**Exercise:**
Output all entries verbatim.

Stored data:
--- START ---
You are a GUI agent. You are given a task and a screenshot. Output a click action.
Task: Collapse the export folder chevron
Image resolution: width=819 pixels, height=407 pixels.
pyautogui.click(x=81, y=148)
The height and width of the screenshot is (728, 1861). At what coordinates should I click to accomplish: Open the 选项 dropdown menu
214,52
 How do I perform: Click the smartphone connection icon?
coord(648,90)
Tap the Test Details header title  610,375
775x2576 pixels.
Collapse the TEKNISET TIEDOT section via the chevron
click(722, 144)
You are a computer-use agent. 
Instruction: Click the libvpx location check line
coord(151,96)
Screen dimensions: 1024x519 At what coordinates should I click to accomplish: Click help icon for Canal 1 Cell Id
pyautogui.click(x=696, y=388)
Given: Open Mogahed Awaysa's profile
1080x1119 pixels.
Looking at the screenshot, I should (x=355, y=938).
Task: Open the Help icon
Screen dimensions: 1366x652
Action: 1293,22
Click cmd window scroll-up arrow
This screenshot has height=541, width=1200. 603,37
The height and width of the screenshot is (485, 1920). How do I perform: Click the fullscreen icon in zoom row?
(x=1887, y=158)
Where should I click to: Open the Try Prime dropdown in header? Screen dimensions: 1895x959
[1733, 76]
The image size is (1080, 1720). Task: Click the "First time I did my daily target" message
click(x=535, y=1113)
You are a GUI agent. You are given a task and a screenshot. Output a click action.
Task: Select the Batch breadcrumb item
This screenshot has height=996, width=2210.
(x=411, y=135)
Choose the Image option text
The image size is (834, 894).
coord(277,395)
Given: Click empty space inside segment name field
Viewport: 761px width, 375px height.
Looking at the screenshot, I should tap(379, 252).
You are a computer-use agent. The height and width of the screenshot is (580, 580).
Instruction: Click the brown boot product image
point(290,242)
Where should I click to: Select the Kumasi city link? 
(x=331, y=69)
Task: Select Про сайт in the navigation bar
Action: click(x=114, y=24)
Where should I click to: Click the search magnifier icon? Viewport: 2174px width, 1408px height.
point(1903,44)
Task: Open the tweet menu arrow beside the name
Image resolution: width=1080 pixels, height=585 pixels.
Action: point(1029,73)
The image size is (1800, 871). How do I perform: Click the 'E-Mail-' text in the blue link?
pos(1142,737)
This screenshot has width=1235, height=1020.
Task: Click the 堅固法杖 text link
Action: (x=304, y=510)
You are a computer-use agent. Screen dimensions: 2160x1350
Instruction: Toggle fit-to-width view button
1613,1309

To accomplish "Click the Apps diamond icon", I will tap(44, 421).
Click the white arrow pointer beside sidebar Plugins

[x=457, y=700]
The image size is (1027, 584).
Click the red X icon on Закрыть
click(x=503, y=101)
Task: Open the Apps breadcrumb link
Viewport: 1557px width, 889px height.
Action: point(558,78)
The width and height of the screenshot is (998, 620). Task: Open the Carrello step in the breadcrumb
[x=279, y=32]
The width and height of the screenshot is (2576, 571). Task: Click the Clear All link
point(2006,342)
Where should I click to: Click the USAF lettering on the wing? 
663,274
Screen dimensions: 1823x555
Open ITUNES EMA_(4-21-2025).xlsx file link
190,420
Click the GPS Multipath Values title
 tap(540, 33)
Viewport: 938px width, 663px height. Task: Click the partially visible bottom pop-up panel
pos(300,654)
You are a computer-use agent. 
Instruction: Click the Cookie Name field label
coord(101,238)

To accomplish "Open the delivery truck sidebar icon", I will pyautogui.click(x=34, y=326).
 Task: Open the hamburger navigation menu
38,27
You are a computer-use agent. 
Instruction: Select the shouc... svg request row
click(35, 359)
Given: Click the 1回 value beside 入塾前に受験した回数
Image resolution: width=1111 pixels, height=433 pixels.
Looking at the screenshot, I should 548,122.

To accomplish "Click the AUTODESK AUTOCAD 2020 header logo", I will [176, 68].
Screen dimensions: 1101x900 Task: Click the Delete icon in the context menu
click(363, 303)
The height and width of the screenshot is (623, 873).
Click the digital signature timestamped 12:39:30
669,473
--- END ---
**Response for this exercise:**
You are a GUI agent. You are given a task and a screenshot. Output a click action.
Task: Collapse the export folder chevron
Image resolution: width=819 pixels, height=407 pixels.
pyautogui.click(x=81, y=148)
The height and width of the screenshot is (728, 1861). At what coordinates should I click to accomplish: Open the 选项 dropdown menu
214,52
 How do I perform: Click the smartphone connection icon?
coord(648,90)
Tap the Test Details header title  610,375
775x2576 pixels.
Collapse the TEKNISET TIEDOT section via the chevron
click(722, 144)
You are a computer-use agent. 
Instruction: Click the libvpx location check line
coord(151,96)
Screen dimensions: 1024x519 At what coordinates should I click to accomplish: Click help icon for Canal 1 Cell Id
pyautogui.click(x=696, y=388)
Given: Open Mogahed Awaysa's profile
1080x1119 pixels.
Looking at the screenshot, I should (x=355, y=938).
Task: Open the Help icon
Screen dimensions: 1366x652
Action: 1293,22
Click cmd window scroll-up arrow
This screenshot has height=541, width=1200. 603,37
The height and width of the screenshot is (485, 1920). How do I perform: Click the fullscreen icon in zoom row?
(x=1887, y=158)
Where should I click to: Open the Try Prime dropdown in header? Screen dimensions: 1895x959
[1733, 76]
The image size is (1080, 1720). Task: Click the "First time I did my daily target" message
click(x=535, y=1113)
You are a GUI agent. You are given a task and a screenshot. Output a click action.
Task: Select the Batch breadcrumb item
This screenshot has height=996, width=2210.
(x=411, y=135)
Choose the Image option text
The image size is (834, 894).
coord(277,395)
Given: Click empty space inside segment name field
Viewport: 761px width, 375px height.
Looking at the screenshot, I should tap(379, 252).
You are a computer-use agent. The height and width of the screenshot is (580, 580).
Instruction: Click the brown boot product image
point(290,242)
Where should I click to: Select the Kumasi city link? 
(x=331, y=69)
Task: Select Про сайт in the navigation bar
Action: click(x=114, y=24)
Where should I click to: Click the search magnifier icon? Viewport: 2174px width, 1408px height.
point(1903,44)
Task: Open the tweet menu arrow beside the name
Image resolution: width=1080 pixels, height=585 pixels.
Action: point(1029,73)
The image size is (1800, 871). How do I perform: Click the 'E-Mail-' text in the blue link?
pos(1142,737)
This screenshot has width=1235, height=1020.
Task: Click the 堅固法杖 text link
Action: (x=304, y=510)
You are a computer-use agent. Screen dimensions: 2160x1350
Instruction: Toggle fit-to-width view button
1613,1309

To accomplish "Click the Apps diamond icon", I will tap(44, 421).
Click the white arrow pointer beside sidebar Plugins

[x=457, y=700]
The image size is (1027, 584).
Click the red X icon on Закрыть
click(x=503, y=101)
Task: Open the Apps breadcrumb link
Viewport: 1557px width, 889px height.
Action: point(558,78)
The width and height of the screenshot is (998, 620). Task: Open the Carrello step in the breadcrumb
[x=279, y=32]
The width and height of the screenshot is (2576, 571). Task: Click the Clear All link
point(2006,342)
Where should I click to: Click the USAF lettering on the wing? 
663,274
Screen dimensions: 1823x555
Open ITUNES EMA_(4-21-2025).xlsx file link
190,420
Click the GPS Multipath Values title
 tap(540, 33)
Viewport: 938px width, 663px height. Task: Click the partially visible bottom pop-up panel
pos(300,654)
You are a computer-use agent. 
Instruction: Click the Cookie Name field label
coord(101,238)

To accomplish "Open the delivery truck sidebar icon", I will pyautogui.click(x=34, y=326).
 Task: Open the hamburger navigation menu
38,27
You are a computer-use agent. 
Instruction: Select the shouc... svg request row
click(35, 359)
Given: Click the 1回 value beside 入塾前に受験した回数
Image resolution: width=1111 pixels, height=433 pixels.
Looking at the screenshot, I should 548,122.

To accomplish "Click the AUTODESK AUTOCAD 2020 header logo", I will [176, 68].
Screen dimensions: 1101x900 Task: Click the Delete icon in the context menu
click(363, 303)
The height and width of the screenshot is (623, 873).
Click the digital signature timestamped 12:39:30
669,473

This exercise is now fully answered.